La grandezza della sceneggiatura, però, sta nel costruire un’allegoria in grado di fare perfettamente a meno dell’oggetto del suo nascondimento, la cui presenza, una volta svelata, non può che arricchire ulteriormente una storia già perfetta, emozionante e universale.
Anzi, se sotto una certa lente, la dimensione politica può risultare discutibile, nulla si può dire sullo strato umano del racconto.
Volendo infatti, con un certo margine, si possono anche identificare le fazioni in lotta che i due litiganti rappresentano. Se Colm è più militante, pervaso dai grandi ideali e assolutamente più radicale, e quindi spiritualmente più vicino a Eamon Valera e agli elementi dell’IRA che rifiutarono il trattato e lottarono fino ad automutilarsi il futuro, Pádraic è più pacato, più semplice (al limite dello stupido), ma anche più ancorato alla terra, agli affetti, al vivere una vita tranquilla, e il suo atteggiamento può essere paragonato a quello degli uomini di Micheal Collins, che nello Stato Libero d’Irlanda intravedevano i prodromi della Repubblica. Ma i motivi che allontanano i due personaggi non hanno niente a che vedere coi fatti del ’23, con la malinconica e irresistibile vita del pub, con gli incredibili paesaggi, sono invece questioni esistenziali che ogni uomo, prima o dopo, arriva a porsi. Come vivere la propria vita? Cosa lasciare dietro di sé? Quali persone cercare di tenersi vicino? Personalmente confesso di essere anche andato in crisi a un certo momento, davanti a uno scambio di battute che era come se mi spaccasse a metà. Perché Martin McDonagh è talmente bravo (più bravo che in Tre Manifesti a Ebbing, a mio parere) da creare una tensione fra due poli tra i quali scegliere è impossibile. Lavorando sull’ambivalenza insita in ognuno, porta fuori l’assurdo della natura umana, sempre pronta a sognare e sempre incapace di rassegnarsi. Tra l’altro, collocarsi nel 1923, esattamente a cent’anni di distanza, chiama inevitabilmente a riflettere su un presente in cui, tra le polemiche sul covid e i vaccini, l’ambiente, la politica e le troppe pulsioni identitarie, non mancano episodi freschi di guerra civile, seppure a bassissima intensità.

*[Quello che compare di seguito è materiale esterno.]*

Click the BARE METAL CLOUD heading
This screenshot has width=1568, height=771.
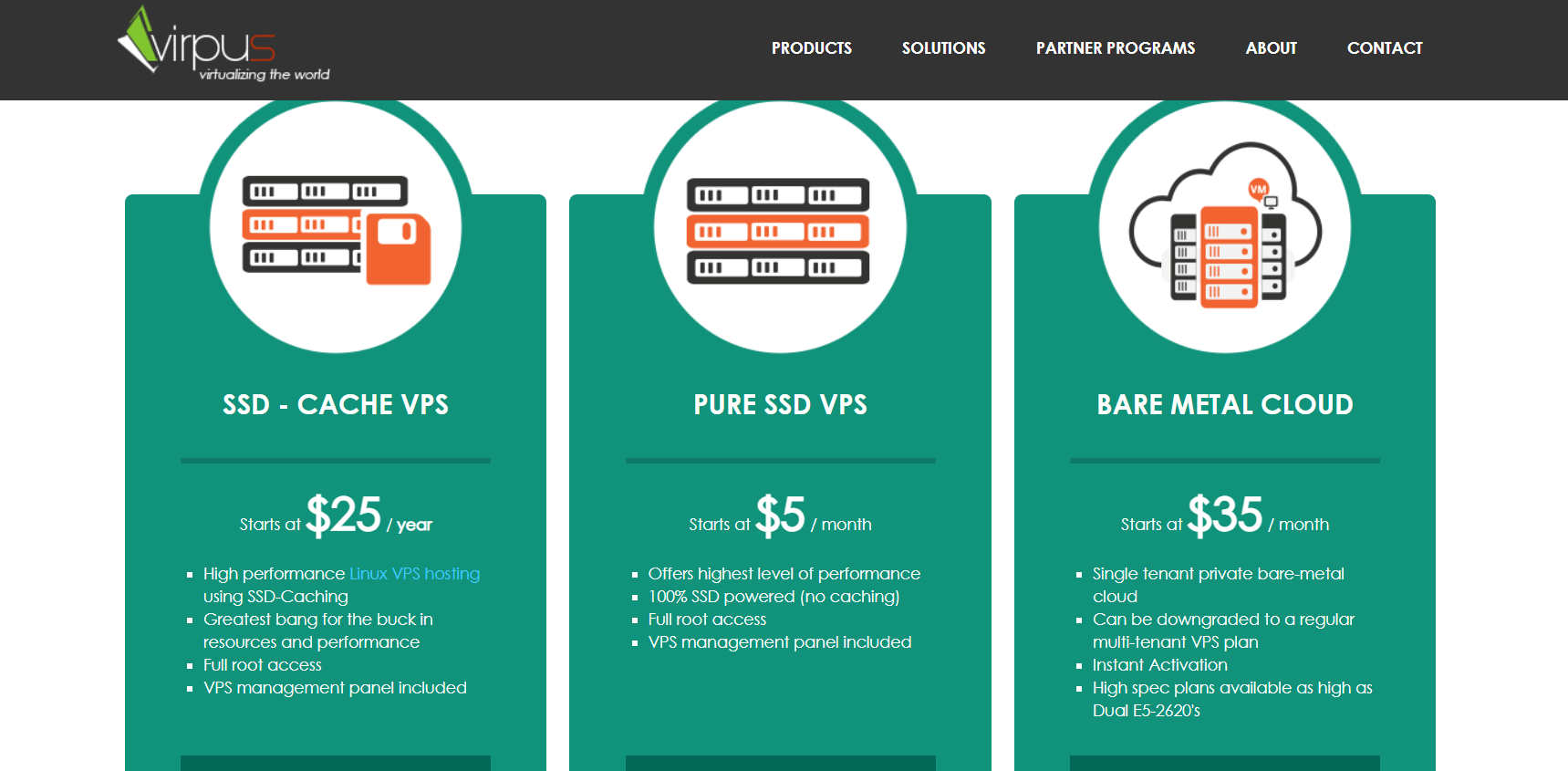pyautogui.click(x=1224, y=404)
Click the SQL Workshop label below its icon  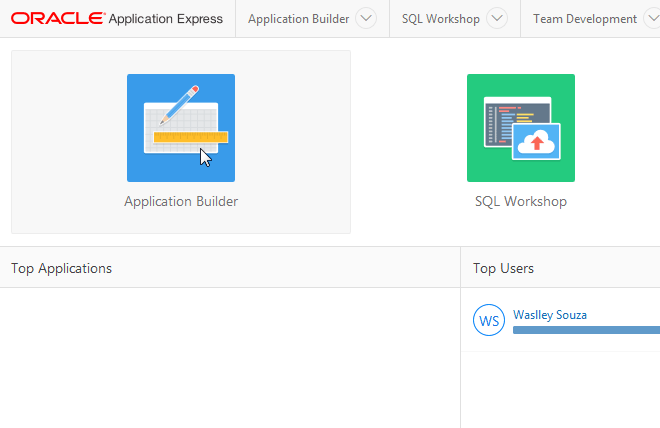520,201
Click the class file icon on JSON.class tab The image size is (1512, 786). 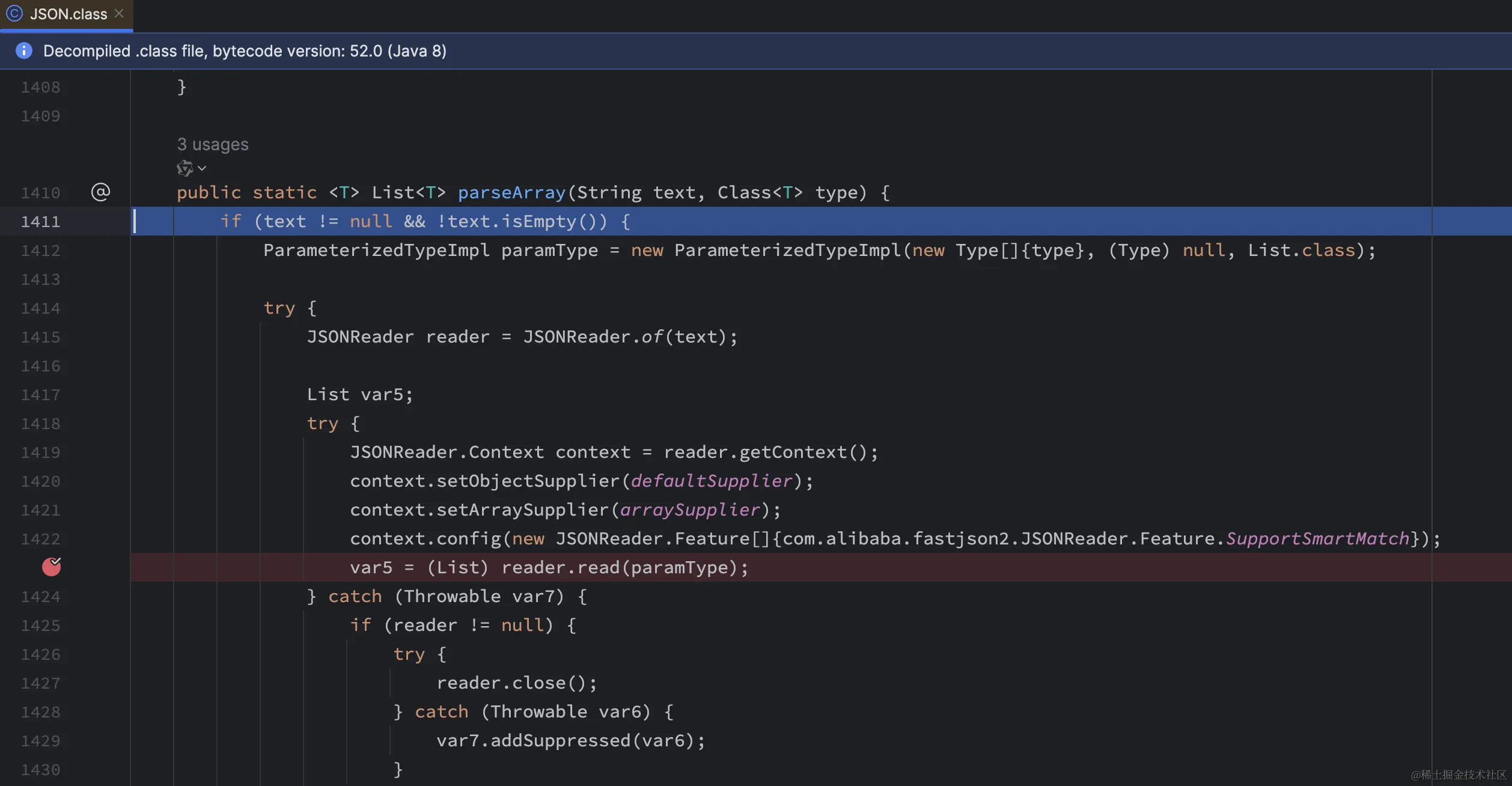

Ma, come detto, il film vive e respira benissimo anche senza queste digressioni e parallelismi, perché è capace di rapire i sensi e di trasportare lo spettatore dentro case spoglie, con muri larghi un braccio, in mezzo a labirinti di muretti a secco che proteggono campi spazzati da venti che gli alberi li ammazzano sul nascere, tra le beghe, gli eroi e le leggende di una piccola isola e del suo commovente micromondo.